I hope and pray that you have the peace now that you didn’t always have while you were here in this world. I love you Daddy!
Today- 2019
It wasn’t long after I wrote this post that my world changed. That I began to admit the abuse that I was suffering at the hands of my ex. I spent years putting on a brave face that I am certain my father would be ashamed of me for. He didn’t raise me to accept that. He would have told me to walk away but I was lost when I met my ex. So lost that I thought I had found undying love. It took years to come find my way back to myself and I am proud of the woman that I have become. My father would look at me now and see a woman to be proud. Proud because she is happy with herself. Proud because she is proud of herself. Those mistakes weren’t so much mistakes as learning lessons and I came out the other side a little weathered and broken in places but stronger than I ever thought I could be.
ellen says
I am so sorry… losing a parent is very hard and it seems the pain never really goes away.
Both of my folks are gone and its funny but when you are young you dont want to look like or act like your parents but the older you get the more you realize how precious they were.
Rita says
Thank you. It is hard and you are right, you only truly appreciate your parents once you are old enough to understand everything they did, they did for you.
Ambrielle Bender says
I am so sorry for your loss Rita…. I have not lost a parent in that way but when I was 13 my dad left… when he left my mom dived head first into drugs, It was hard because I felt as though I had lost them both. I had written many Dear Daddy letters after he left and many Dear Mommy letters too, I truly believe they have helped me to heal. My mom is still stuck in her ways but my dad finally got in touch with me just recently and we have been talking. I Pray for her everyday and know that everything happens for a reason. I know I am stronger because of my struggles and that this is where God intended for me to be. Some days are harder than others but I will never stop loving them or forget who they are/ were and how it has molded me today…
Rita says
Letters always help.

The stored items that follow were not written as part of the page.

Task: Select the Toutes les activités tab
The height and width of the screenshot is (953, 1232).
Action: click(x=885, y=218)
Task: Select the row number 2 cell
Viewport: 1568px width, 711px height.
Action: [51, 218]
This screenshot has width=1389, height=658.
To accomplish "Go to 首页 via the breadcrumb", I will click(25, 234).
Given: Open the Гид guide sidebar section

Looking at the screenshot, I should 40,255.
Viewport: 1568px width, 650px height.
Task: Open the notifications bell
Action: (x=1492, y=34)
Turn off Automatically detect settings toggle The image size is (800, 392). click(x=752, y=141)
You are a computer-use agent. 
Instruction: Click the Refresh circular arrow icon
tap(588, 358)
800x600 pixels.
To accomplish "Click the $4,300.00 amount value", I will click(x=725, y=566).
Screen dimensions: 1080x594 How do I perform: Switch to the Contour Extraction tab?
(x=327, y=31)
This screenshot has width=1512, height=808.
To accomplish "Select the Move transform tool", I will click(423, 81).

They allow you to get things off your chest and give you freedom. I am so sorry about both of your parents. While losing one may be hard what you went through may be even more difficult.
Sheila Ressel says
What a beautiful letter. I lost my father almost 5 years ago but it still feels like yesterday. stay strong.
Rita says
It will get EASIER, I promise. That loss though will always stay with you.
Natalie says
I am sorry for your loss. I bet your father would be very proud of the person you have become.
donna cheatle says
It really is so hard to lose your parents. we lost my dad is 2002, and mom 10 years later. some days it’s still as fresh as if it happened yesterday, and some days it feels so far away. i still miss them both every single day. i have found that talking about them, about the things they taught us, about the parts of them that we have within us, the features or habits we share, makes the loss of them less painful. god bless and help you find your peace.
Lynne B says
It was very brave to share this very personal post with your readers. Thank you.
Kristi says
I understand what it’s like to feel lost and to do something you didn’t think you would. But life is about growing and learning and you have obviously done that with yourself. The best thing is realizing how strong you can be! I had the same thing happen to me after a difficult relationship. I think that the important part is being able to learn from it.